TASKS FOR THIS EXERCISE:
A - According to the passage on the check-archive job, what does the first binary program in the input sandbox calculate?
B - From the passage on the check-archive job, return word for word the span from "The 'job-get-output.log' and" up to and including "the 'job-logging-info.log' file.".
C - Resume the passage on the check-archive job, picking up after its final sentence.
━━ DOCUMENT SECTION
The JDL file shows us that this was a 'check-archive' job to verify the .tar.gz files from the archive RACM, numbered RACM-1156.tar.gz upto and including RACM-1167.tar.gz. The input sandbox files lists the 'check-archive.sh' script itself and two binary programs that the script needs during execution. The first binary is used to calculate the ADLER32 checksum of the .tar.gz file itself, the second is the command used to calculate the MD5 checksums of an entire directory tree. The requested output files are 'stdout', 'stderror', 'adler32sums.txt' and 'md5sums.tar.gz'. These are the file we will expect in the job output directory.

The 'job-get-output.log' and 'job-logging-info.log' files are the log files from the commands 'glite-wms-job-output' and 'glite-wms-job-logging-info'. These commands are called by the 'job-status' script after the job has finished running. These log files are normally not needed but they contain a lot of debugging and troubleshooting information about the job itself. For example, information on when and where the job was run can be found in the 'job-logging-info.log' file.
━━━━
━━ DATASET EXCERPT
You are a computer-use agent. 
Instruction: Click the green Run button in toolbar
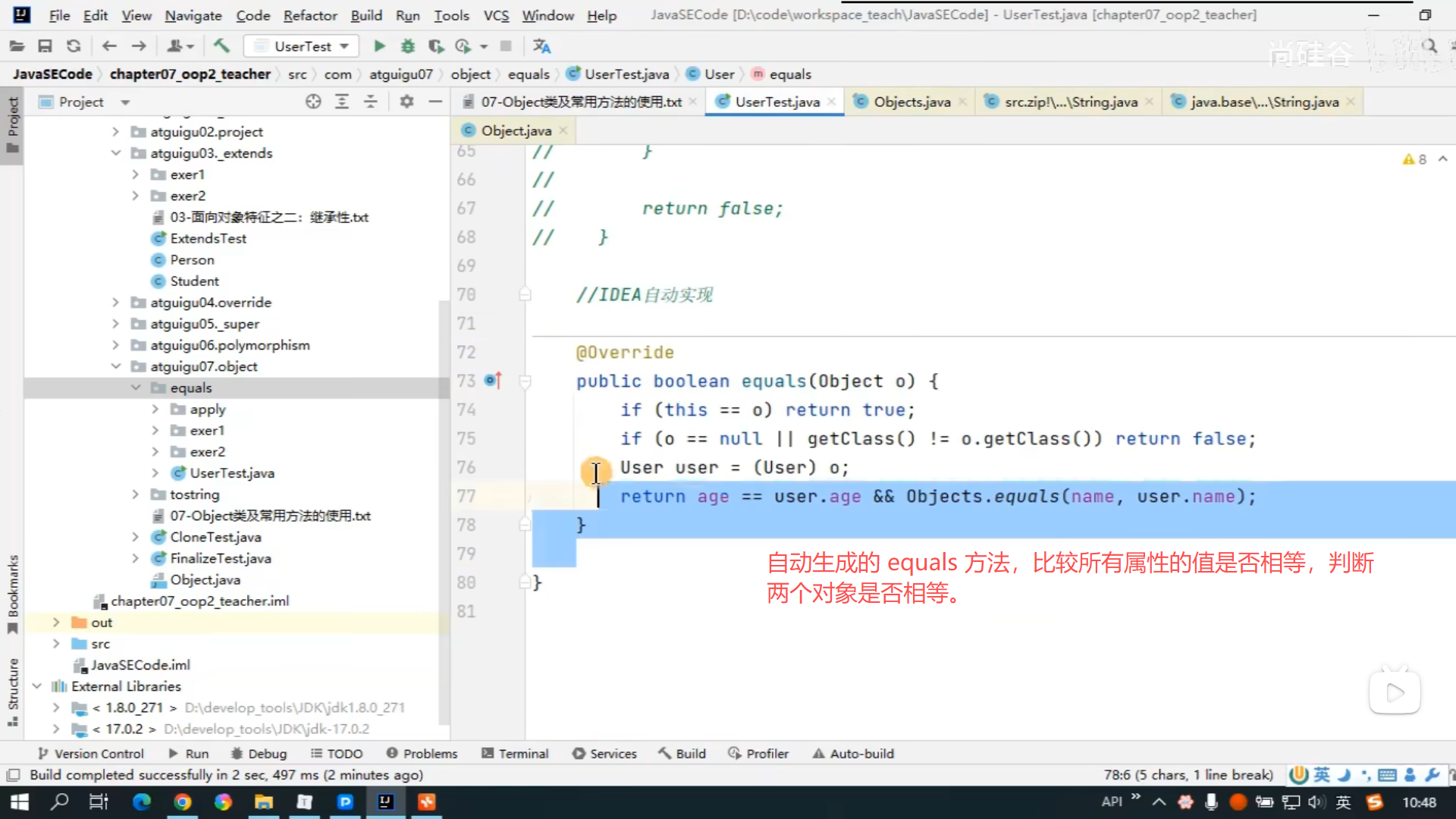pos(380,46)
━━━━
THE RESULTS:
A - The ADLER32 checksum of the .tar.gz file itself.

B -
The 'job-get-output.log' and 'job-logging-info.log' files are the log files from the commands 'glite-wms-job-output' and 'glite-wms-job-logging-info'. These commands are called by the 'job-status' script after the job has finished running. These log files are normally not needed but they contain a lot of debugging and troubleshooting information about the job itself. For example, information on when and where the job was run can be found in the 'job-logging-info.log' file.

C -
The 'jobid' file is the jobid as recorded by the 'glite-wms-job-submit' command. It is only needed during while the job is running, as the jobid is discarded by the WMS after the job has been "cleared" using the 'glite-wms-job-output' command.

The directory 'output' contains the expected output files. The file 'adler32sums.txt' is the list of ADLER32 checksums of all .tar.gz files that have been verified. The 'mdsums.tar.gz' file is a tarball containing the MD5 checksums files of each .tar.gz file that has been verified. The reason that the RACM-*.tar.md5sum files are again stored in a single .tar.gz file is that it simplifies the JDL file used for submission.